### EXERCISE INPUT:
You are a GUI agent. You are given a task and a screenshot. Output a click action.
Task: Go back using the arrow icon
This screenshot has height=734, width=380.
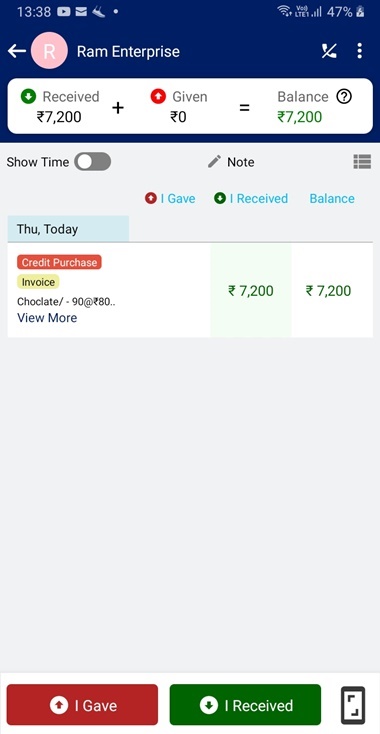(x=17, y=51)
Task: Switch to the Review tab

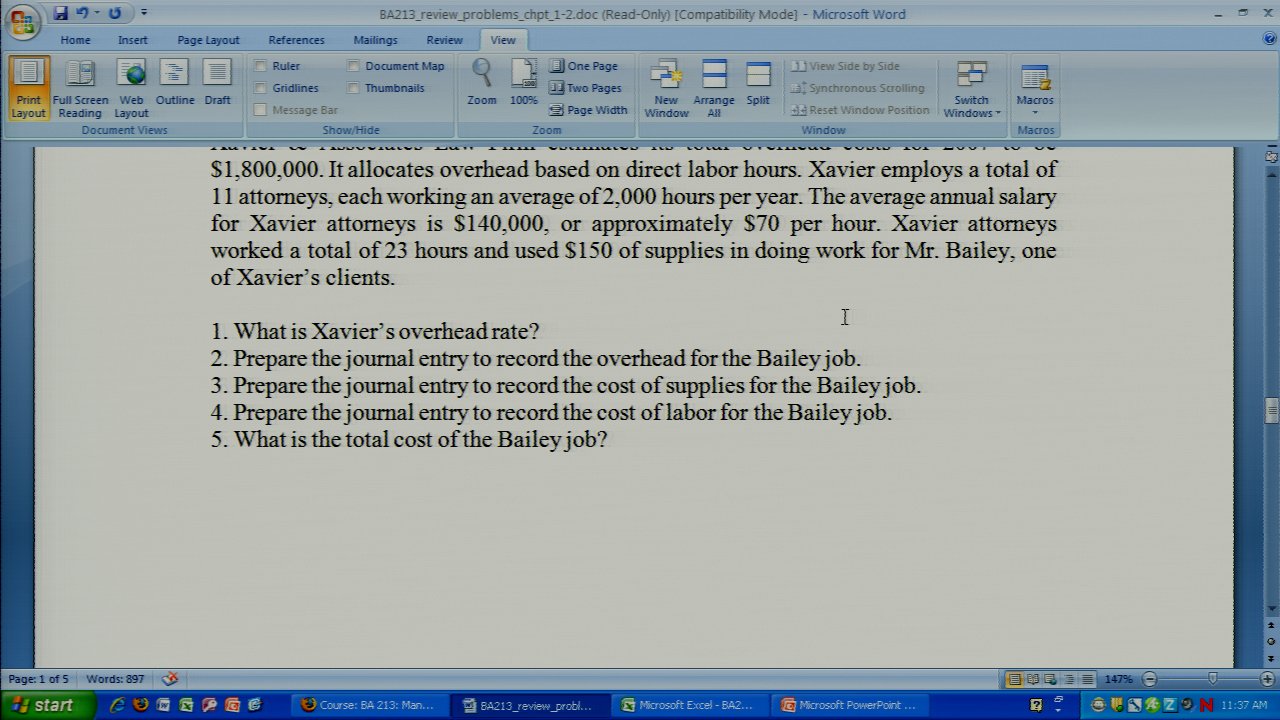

### PROBLEM REQUIREMENTS:
Each line from the one containing "Task: Go back using the arrow icon" through the last line above should be retyped exactly, and no other line. Any picture is to be left out.

### FINAL ANSWER:
Task: Go back using the arrow icon
This screenshot has height=734, width=380.
(x=17, y=51)
Task: Switch to the Review tab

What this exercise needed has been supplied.